Upadek demokracji? Wręcz przeciwnie.

          Internet zawrzał. Na portalach społecznościowych, w artykułach z prasy codziennej, dziennikach telewizyjnych i w licznych komentarzach przewija się wielokrotnie to samo stwierdzenie: upadek demokracji. Media sprzyjające rządom Partito Democratico (a żeby nie zarzucono mi niekonsekwencji w tym, co rzekło się na wstępie, skonsultowałem media i instytucje tak niezależne, jak i zależne od poszczególnych stron konfliktu) nie kryły swojego negatywnego nastawienia wobec wyniku wczorajszego głosowania. Również z Unii Europejskiej popłynęła fala komentarzy utrzymujących ten gorzki, pesymistyczny ton. Chwila, chwila… a czy to właśnie wczoraj Włosi nie pokazali, że demokracja ma się w ich kraju wyśmienicie? Czy do urn nie ruszyło blisko 70% uprawnionych do głosowania? Tak dla ścisłości przypomnę, że w Polsce podczas wyborów parlamentarnych/prezydenckich/samorządowych (niepotrzebne skreślić) nigdy nie udało się osiągnąć takiego wyniku, że o referendach nie wspomnę.
            Sądzę, że liczba Włochów, którzy wczoraj oddali swój głos w sprawie reformy konstytucyjnej dobitnie pokazuje, że w tym kraju drzemie ogromny potencjał demokratyczny. Wbrew obiegowej opinii (której nawiasem czasami sam ulegałem), mieszkańcy Półwyspu Apenińskiego pokazali wczoraj, że duch odrodzenia wciąż w nich się tli i wystarczy niewiele, aby przejął on ponownie kontrolę. I bez obaw, przegrana zwolenników , czyli reformy,  wcale nie oznacza, że nie chcą oni zmian. Wręcz przeciwnie.


Referendum przeciw konstytucji, rządowi, czy UE?

            Pojawiają się liczne hasła, że No powiedziane przez niespełna 60% głosujących we wczorajszym referendum to przede wszystkim No dla konstytucji, No dla rządu PD oraz No dla Unii Europejskiej. Nic bardziej mylnego. Osoby, które udały się wczoraj do lokali wyborczych zobaczyły na kartach do głosowania jedno proste pytanie:

Approvate il testo della legge costituzionale concernente ’Disposizioni per il superamento del bicameralismo paritario, la riduzione del numero dei parlamentari, il contenimento dei costi di funzionamento delle istituzioni, la soppressione del CNEL e la revisione del titolo V della parte II della Costituzione’?
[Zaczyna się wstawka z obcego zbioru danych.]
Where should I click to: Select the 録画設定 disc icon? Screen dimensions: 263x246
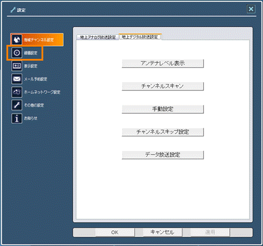(x=17, y=52)
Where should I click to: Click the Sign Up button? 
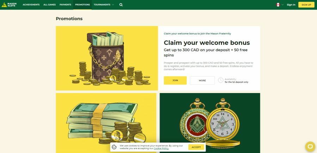pos(306,5)
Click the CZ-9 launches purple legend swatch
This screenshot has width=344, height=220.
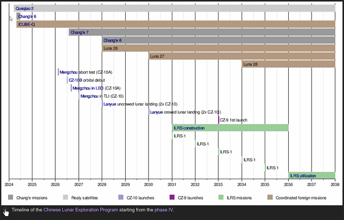[x=172, y=197]
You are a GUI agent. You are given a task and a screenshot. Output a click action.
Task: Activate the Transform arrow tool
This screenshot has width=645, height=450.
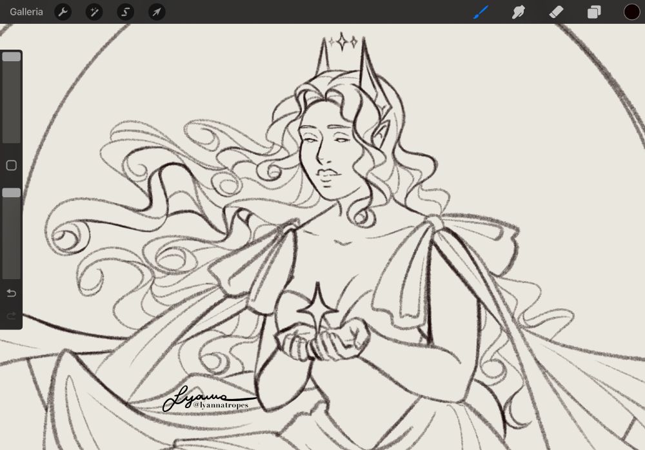point(156,12)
Co w wolnym tłumaczeniu oznacza:

Popierasz tekst ustawy konstytucyjnej, w której mowa o zniesieniu dwuizbowego systemu parlamentarnego w którym obie izby mają te same prawa, zmniejszeniu liczby parlamentarzystów, ograniczeniu kosztów ponoszonych przez instytucje, zniesieniu CNEL* oraz zmianach w rozdziale V części II Konstytucji?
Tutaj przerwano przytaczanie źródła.